Being on the floor of Comic-Con is like being in the middle of a pop-culture blender. Every conceivable bit of intellectual property from every company in the entertainment industry is on display. Yes, of course there’s Spider-Man and Batman and the zombies from The Walking Dead. But look! Over there, it’s LL Cool J, star of the CBS crime procedural NCIS: Los Angeles. Why is Mr. J signing autographs at Comic-Con? No idea! But if it’s part of the entertainment world, it’s at Comic-Con.
Which is why I was taken by the number of times I spotted stuff at Comic-Con that had previously been relegated to the home screen of my iPhone and iPad.
You knew Angry Birds was going to be there. And boy, was it there. In a sort of revenge for not having any stuffed toys ready for Christmas 2010, Comic-Con’s halls were absolutely plastered with Angry Birds plushies this year. Suffice it to say, if you want a mean green pig or a pointy-faced yellow bird in your stocking this year, you will not be disappointed.
More interesting were the cross-overs between the iOS games market and the comics industry itself. I stopped by the Ape Entertainment booth when I realized that Dave Castelnuovo and Allan Dye, the creators of the popular iOS game Pocket God were standing there. Why in the world was Pocket God at Comic-Con? (This was before I saw LL Cool J, mind you.)
It turns out that Bolt Creative’s Pocket God is not just an iPhone game that my kids and millions of other people are obsessed with. It’s now a multimedia entertainment property. There have been five issues in Ape Entertainment’s Pocket God comics series, available in both print and in digital form as an iOS app.
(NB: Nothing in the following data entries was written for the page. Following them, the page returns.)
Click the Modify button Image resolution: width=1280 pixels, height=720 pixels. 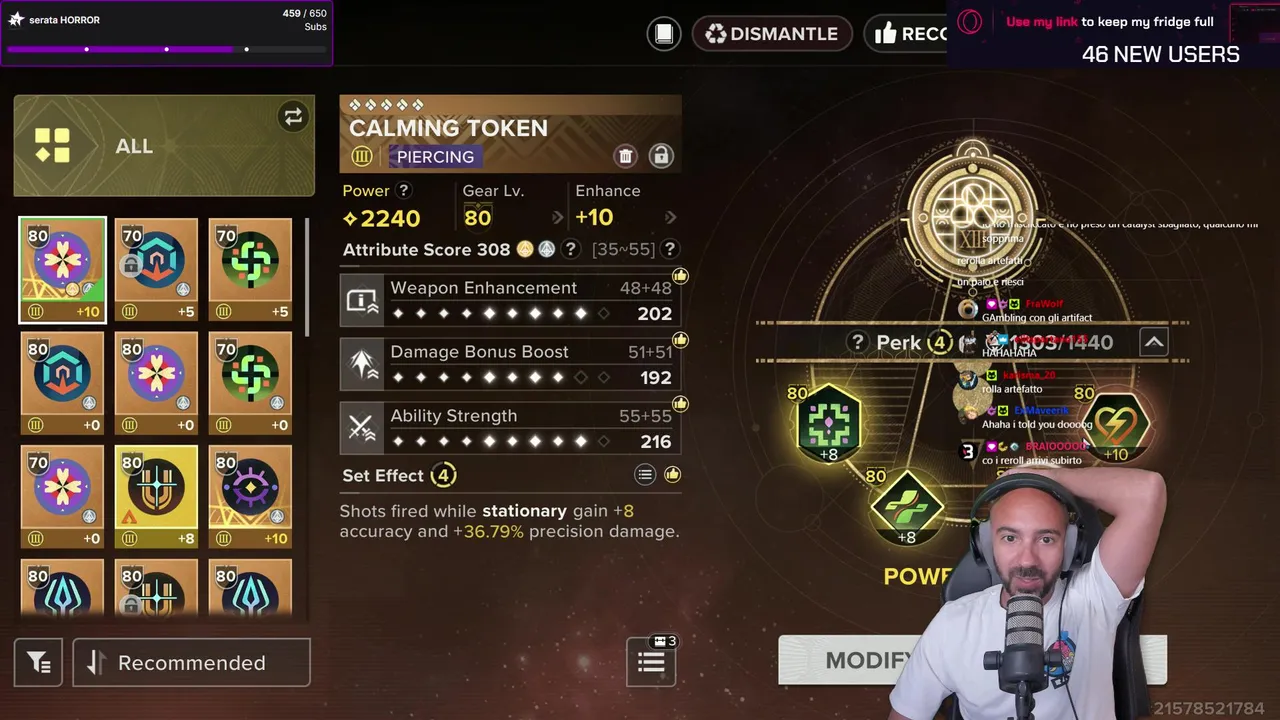click(868, 660)
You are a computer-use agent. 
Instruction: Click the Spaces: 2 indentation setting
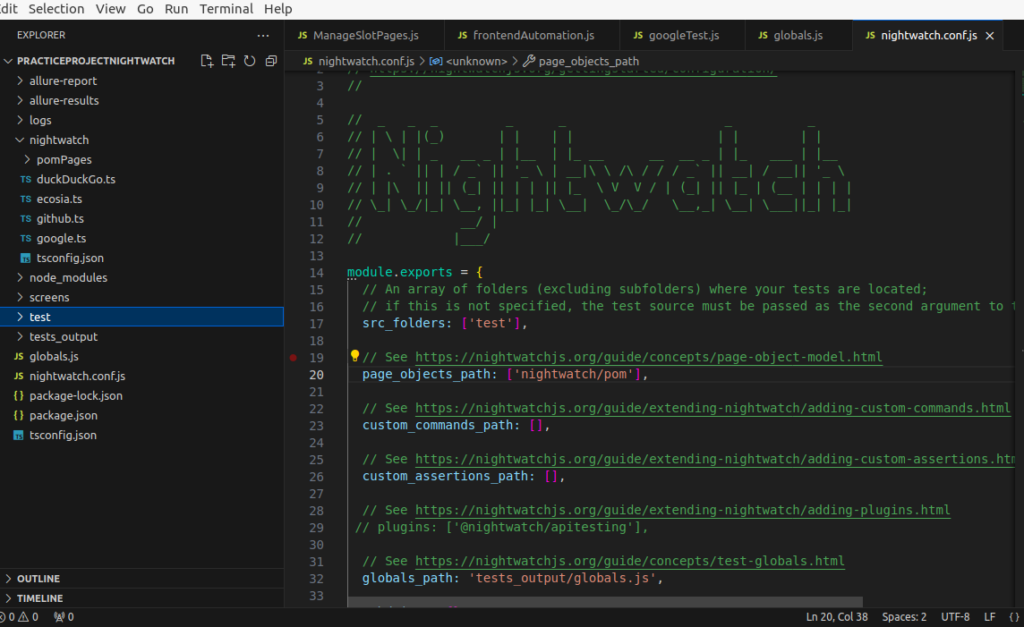click(x=903, y=617)
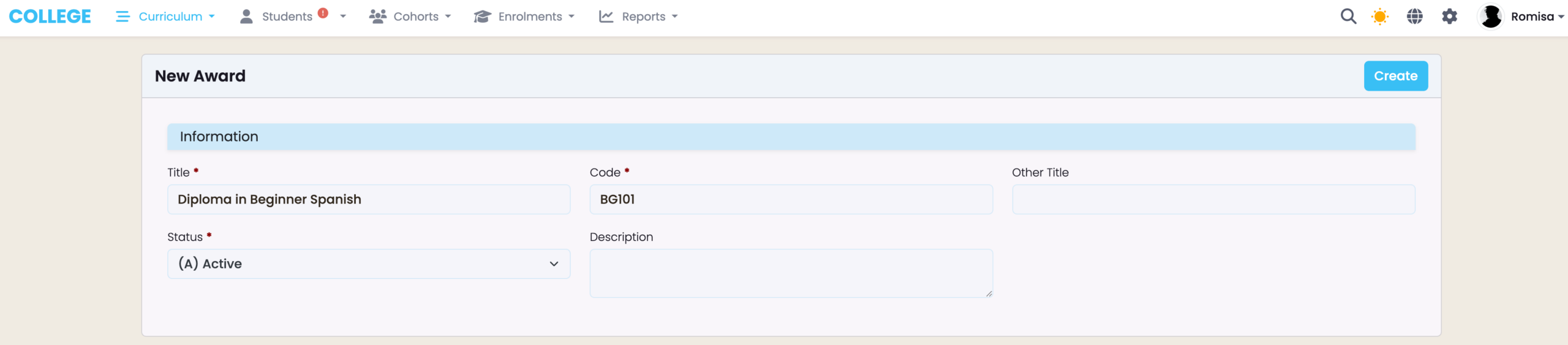1568x345 pixels.
Task: Click the Enrolments graduation cap icon
Action: [483, 17]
Castelnuovo (who Philip Michaels interviewed on a recent Macworld Podcast) said the company distributed 150,000 copies of the first issue, and subsequent issues have sold a total of 150,000 copies more.
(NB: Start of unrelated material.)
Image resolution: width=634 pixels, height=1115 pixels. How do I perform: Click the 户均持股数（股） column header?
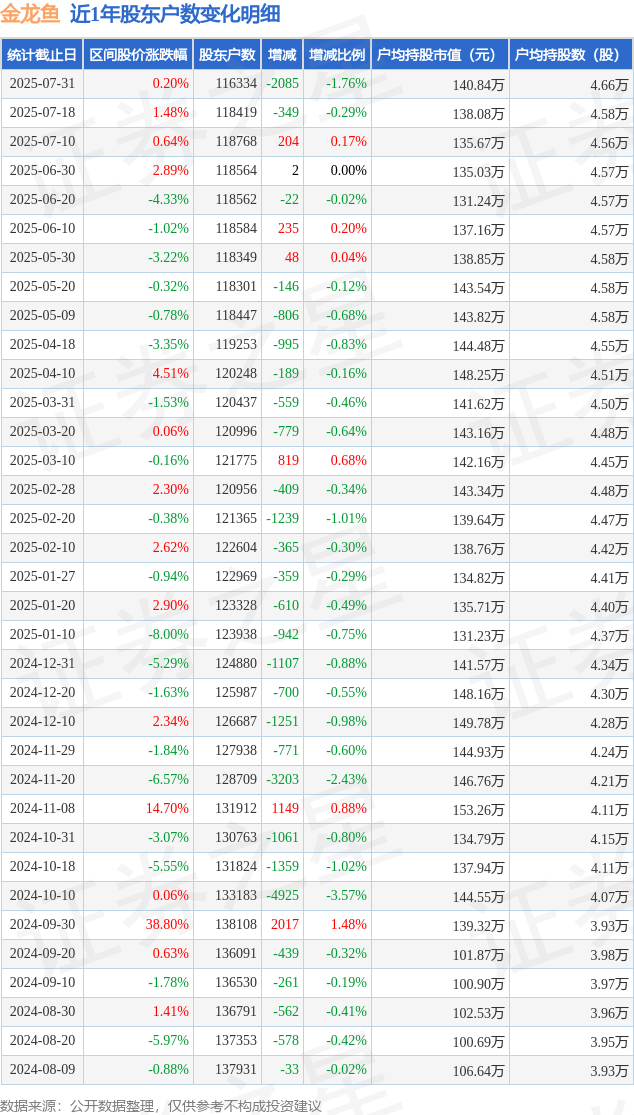pyautogui.click(x=571, y=54)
Three hundred thousand comics? That’s a really big number, and it speaks to the growing power of the iOS game market to create a whole new generation of characters along the lines of Nintendo’s Mario family.
But the pygmies of Pocket God aren’t the only characters going from app to comics. There’s Om Nom, the protagonist of Cut the Rope. There’s a Cut the Rope comic coming, from the same people who produced the Pocket God comic.
And then there’s SkyVu’s Battle Bears, a first-person shooter featuring cute teddy bears and maximum stuffed carnage. Not only were there cute Battle Bears plush animals on the show floor, but—you guessed it—there’s also a Battle Bears comic.
No word on if we’ll soon be seeing a Super Stickman Golf comic—though even LL Cool J would agree that such a comic would be totally awesome—but at this point, nothing would surprise me.